:: Task prompt ::
Pick out every line in the records below that contains the word "item", and copy each of those lines.
════════════════════
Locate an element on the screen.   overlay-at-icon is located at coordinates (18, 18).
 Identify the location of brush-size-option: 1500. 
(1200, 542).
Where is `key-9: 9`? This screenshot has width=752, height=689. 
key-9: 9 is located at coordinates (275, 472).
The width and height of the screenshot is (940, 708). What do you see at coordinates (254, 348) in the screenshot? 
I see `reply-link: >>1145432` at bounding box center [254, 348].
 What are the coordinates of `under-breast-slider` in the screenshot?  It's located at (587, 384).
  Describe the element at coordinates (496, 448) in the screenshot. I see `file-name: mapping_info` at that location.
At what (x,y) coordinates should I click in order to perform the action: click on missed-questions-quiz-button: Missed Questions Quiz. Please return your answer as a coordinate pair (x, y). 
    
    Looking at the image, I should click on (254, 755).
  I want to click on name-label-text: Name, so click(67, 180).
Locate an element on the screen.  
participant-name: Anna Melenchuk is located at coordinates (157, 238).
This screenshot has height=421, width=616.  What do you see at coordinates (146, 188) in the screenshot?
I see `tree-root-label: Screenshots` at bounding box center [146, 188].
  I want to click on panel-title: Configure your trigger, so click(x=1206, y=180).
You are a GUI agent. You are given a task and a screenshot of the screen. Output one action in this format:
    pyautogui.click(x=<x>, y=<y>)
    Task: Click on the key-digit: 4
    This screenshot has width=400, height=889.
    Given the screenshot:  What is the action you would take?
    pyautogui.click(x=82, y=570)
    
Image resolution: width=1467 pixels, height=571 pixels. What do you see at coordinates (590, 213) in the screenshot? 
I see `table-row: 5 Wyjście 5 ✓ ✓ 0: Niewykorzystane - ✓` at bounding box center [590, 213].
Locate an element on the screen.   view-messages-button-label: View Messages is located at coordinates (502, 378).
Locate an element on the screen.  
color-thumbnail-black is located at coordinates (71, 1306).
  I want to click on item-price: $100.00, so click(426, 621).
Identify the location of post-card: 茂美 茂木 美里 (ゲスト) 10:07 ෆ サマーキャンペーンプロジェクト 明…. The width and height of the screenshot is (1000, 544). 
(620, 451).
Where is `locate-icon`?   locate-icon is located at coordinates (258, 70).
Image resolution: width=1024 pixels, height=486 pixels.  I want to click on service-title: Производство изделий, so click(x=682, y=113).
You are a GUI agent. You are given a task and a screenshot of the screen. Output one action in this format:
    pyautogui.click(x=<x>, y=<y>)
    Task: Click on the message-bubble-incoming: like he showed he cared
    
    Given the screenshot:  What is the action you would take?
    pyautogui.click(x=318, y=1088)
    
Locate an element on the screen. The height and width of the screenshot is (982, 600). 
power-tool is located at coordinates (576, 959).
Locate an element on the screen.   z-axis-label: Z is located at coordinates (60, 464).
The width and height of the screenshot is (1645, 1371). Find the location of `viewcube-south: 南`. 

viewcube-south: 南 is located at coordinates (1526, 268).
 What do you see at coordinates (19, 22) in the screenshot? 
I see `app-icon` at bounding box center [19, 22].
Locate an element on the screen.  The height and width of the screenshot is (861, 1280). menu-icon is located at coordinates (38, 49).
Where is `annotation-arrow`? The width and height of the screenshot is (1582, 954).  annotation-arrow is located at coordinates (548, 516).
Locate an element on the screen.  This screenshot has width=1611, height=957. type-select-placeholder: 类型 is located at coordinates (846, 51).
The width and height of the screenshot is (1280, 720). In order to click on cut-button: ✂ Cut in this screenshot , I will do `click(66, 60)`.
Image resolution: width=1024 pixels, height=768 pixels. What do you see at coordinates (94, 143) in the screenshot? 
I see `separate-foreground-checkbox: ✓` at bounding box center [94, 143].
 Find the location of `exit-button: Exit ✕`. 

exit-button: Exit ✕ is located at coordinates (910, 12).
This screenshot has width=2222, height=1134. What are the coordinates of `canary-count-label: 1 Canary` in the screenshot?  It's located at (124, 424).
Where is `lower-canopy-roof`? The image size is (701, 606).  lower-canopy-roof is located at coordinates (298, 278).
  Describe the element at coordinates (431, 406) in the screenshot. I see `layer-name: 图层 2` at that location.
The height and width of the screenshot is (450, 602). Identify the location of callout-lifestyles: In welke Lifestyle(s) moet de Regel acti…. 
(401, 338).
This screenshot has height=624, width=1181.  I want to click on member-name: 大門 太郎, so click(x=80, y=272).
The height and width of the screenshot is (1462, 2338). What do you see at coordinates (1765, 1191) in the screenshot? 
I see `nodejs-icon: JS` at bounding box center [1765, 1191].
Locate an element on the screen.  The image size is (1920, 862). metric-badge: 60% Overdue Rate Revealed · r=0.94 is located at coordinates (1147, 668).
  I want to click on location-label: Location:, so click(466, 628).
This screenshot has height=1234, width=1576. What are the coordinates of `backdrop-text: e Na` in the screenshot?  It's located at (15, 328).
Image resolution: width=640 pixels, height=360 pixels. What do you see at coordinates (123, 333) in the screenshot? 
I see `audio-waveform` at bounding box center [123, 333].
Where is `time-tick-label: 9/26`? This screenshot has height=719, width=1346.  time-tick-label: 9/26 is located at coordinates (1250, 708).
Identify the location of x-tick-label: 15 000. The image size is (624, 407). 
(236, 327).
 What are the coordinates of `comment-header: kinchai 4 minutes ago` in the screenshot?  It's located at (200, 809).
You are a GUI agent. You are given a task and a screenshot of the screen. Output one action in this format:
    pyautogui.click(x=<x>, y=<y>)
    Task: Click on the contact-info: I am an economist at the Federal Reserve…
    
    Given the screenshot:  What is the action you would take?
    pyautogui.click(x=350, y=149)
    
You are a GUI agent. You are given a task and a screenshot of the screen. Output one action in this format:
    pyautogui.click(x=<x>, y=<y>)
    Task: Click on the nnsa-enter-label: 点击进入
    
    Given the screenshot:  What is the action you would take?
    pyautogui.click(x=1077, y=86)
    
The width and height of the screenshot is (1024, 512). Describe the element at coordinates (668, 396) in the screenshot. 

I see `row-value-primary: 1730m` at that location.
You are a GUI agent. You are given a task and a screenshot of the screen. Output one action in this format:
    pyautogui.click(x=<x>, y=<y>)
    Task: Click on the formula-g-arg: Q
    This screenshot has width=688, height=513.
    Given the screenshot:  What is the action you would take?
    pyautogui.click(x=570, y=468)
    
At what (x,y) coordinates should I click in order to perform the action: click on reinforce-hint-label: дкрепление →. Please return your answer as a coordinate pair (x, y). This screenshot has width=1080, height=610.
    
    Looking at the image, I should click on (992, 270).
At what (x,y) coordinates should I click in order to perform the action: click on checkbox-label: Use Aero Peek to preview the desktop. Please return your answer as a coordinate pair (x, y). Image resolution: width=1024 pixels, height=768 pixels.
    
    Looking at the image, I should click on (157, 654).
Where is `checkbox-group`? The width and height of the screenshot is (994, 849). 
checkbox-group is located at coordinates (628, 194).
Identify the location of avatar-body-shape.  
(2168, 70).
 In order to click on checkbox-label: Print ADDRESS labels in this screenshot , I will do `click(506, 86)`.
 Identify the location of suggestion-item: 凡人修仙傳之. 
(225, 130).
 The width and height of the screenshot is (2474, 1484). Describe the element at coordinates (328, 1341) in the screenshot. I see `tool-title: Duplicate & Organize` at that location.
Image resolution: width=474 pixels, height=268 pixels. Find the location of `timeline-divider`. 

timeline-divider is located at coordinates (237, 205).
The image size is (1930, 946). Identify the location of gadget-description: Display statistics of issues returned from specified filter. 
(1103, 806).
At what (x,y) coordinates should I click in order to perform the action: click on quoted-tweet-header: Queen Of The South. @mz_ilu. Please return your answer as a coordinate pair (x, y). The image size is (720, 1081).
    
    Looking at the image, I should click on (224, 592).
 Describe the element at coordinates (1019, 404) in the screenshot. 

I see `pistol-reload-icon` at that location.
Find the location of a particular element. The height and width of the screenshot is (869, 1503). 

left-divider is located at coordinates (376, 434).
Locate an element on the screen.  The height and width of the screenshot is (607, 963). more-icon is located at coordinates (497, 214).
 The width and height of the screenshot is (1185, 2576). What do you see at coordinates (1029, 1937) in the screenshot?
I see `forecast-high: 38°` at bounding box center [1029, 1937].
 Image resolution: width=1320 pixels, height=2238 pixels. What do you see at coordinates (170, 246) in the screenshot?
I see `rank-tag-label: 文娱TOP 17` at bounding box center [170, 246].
════════════════════
:: Expected answer ::
  I want to click on item-price: $100.00, so click(426, 621).
 Identify the location of suggestion-item: 凡人修仙傳之. 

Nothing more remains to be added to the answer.